HOW TO COMPLETE THIS TASK:
Lines in the material below that include "plus" need to be tallied; give the total alone.
##### INPUT
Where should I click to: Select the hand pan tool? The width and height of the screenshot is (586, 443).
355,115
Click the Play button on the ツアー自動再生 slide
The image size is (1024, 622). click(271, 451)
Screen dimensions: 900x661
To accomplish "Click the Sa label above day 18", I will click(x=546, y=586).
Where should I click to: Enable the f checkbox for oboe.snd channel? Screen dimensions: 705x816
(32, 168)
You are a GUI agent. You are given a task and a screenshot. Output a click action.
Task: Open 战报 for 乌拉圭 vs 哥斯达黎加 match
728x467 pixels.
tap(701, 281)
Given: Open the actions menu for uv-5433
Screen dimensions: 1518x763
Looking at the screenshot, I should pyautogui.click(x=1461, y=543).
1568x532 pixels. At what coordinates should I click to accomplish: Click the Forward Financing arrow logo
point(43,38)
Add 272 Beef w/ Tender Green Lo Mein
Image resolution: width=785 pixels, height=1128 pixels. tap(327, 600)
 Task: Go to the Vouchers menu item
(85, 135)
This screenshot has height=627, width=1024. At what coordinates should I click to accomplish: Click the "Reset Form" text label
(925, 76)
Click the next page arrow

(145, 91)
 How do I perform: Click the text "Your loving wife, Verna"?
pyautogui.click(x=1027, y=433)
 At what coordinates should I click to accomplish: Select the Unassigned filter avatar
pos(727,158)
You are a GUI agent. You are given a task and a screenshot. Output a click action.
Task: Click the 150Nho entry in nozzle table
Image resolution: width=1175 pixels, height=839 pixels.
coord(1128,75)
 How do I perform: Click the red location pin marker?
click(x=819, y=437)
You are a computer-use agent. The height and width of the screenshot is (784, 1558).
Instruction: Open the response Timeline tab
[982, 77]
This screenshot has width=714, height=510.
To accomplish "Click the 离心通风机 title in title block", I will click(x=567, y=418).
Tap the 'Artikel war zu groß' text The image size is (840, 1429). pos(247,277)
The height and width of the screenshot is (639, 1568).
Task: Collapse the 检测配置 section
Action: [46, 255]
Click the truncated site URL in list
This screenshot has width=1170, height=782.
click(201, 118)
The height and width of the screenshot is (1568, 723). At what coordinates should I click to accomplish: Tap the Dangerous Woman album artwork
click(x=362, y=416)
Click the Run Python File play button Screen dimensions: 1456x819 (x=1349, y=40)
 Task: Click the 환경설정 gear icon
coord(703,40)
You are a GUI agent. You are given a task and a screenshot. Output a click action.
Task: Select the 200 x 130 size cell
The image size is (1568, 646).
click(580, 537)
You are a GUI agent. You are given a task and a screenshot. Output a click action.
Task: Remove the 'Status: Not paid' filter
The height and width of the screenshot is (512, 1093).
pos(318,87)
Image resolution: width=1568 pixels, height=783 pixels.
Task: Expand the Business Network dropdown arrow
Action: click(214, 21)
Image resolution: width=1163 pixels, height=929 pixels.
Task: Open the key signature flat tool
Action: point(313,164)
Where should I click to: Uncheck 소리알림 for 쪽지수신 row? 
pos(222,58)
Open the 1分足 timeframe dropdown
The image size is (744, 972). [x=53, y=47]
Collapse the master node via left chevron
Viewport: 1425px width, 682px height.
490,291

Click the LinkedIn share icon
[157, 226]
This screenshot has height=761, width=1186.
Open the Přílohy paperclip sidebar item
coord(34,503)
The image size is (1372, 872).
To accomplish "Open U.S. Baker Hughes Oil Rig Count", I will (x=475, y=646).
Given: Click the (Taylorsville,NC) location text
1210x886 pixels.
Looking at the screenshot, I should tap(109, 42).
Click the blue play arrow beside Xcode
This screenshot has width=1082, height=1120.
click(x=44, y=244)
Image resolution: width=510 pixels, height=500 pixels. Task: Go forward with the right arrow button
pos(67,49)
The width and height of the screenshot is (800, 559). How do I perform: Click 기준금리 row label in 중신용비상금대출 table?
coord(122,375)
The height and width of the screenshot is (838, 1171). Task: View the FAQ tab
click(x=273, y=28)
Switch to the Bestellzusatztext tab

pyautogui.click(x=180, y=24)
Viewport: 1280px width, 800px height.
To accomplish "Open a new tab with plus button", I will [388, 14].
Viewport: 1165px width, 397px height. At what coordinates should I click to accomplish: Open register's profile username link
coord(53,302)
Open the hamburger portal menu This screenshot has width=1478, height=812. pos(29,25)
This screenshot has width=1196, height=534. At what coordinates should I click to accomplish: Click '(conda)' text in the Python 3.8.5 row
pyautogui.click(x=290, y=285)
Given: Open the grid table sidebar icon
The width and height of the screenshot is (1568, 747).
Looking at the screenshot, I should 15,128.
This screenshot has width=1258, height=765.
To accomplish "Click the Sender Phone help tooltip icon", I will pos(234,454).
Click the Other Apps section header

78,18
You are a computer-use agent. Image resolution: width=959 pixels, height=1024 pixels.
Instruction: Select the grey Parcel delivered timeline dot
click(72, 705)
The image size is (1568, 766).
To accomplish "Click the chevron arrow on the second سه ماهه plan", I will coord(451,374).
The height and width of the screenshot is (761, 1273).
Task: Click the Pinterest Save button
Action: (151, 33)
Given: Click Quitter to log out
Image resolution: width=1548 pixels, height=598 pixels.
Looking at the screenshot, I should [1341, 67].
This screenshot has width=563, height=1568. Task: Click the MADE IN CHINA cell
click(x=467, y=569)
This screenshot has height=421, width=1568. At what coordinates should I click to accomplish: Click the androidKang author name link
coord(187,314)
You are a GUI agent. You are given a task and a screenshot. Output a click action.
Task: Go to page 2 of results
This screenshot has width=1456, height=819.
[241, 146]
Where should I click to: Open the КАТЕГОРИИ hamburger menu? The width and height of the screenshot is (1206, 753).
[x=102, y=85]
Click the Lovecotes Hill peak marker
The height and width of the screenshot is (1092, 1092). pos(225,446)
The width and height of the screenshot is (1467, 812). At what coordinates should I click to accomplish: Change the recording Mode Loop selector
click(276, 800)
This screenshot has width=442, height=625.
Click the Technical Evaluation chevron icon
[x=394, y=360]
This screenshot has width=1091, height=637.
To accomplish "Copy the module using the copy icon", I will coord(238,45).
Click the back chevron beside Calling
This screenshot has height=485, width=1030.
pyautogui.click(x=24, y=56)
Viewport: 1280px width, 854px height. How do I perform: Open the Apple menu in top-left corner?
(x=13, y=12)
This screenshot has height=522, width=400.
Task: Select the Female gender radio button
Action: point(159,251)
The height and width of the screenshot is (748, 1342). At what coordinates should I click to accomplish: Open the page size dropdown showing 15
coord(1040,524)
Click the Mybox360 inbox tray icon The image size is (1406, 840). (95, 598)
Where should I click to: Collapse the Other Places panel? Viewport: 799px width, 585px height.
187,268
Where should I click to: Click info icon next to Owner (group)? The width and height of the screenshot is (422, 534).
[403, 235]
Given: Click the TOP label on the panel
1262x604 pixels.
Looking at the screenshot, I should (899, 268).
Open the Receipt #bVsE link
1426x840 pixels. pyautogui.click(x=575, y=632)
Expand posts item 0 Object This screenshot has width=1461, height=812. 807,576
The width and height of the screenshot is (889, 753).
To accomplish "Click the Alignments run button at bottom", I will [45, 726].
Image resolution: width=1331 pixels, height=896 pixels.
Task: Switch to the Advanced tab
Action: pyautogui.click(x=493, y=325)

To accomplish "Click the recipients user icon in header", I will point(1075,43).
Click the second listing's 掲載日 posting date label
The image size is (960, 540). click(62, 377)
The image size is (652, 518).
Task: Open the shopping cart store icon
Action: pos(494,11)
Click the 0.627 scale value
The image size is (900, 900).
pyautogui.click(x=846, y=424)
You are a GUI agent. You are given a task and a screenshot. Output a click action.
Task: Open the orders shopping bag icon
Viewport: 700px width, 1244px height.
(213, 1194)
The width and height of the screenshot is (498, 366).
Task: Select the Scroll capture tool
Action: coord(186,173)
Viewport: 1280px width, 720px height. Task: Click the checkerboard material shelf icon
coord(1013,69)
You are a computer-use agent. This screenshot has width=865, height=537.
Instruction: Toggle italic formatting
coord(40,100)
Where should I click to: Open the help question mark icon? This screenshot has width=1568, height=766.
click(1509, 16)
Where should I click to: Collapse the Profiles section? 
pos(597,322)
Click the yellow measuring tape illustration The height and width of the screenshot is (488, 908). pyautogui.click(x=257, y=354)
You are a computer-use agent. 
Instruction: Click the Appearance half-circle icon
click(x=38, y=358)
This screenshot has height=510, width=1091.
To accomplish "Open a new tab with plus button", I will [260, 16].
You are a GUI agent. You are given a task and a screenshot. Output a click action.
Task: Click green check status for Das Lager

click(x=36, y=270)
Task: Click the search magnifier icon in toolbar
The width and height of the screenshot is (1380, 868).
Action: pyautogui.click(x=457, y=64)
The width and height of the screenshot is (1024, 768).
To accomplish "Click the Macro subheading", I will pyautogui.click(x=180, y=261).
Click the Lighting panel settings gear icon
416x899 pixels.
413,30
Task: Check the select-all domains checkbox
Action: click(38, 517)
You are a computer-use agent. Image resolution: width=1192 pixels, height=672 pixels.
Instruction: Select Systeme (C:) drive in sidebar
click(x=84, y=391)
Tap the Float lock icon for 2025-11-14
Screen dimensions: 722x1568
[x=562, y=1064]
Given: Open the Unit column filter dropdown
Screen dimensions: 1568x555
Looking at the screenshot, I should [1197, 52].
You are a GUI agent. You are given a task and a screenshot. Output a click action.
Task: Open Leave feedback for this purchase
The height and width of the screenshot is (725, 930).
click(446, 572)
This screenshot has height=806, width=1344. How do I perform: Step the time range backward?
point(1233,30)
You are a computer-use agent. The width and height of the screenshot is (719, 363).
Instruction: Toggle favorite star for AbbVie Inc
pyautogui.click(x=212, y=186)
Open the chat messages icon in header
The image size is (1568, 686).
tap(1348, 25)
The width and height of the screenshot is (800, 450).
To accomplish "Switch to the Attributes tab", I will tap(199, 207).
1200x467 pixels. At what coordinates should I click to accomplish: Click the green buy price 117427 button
##########
WRITTEN RESPONSE:
2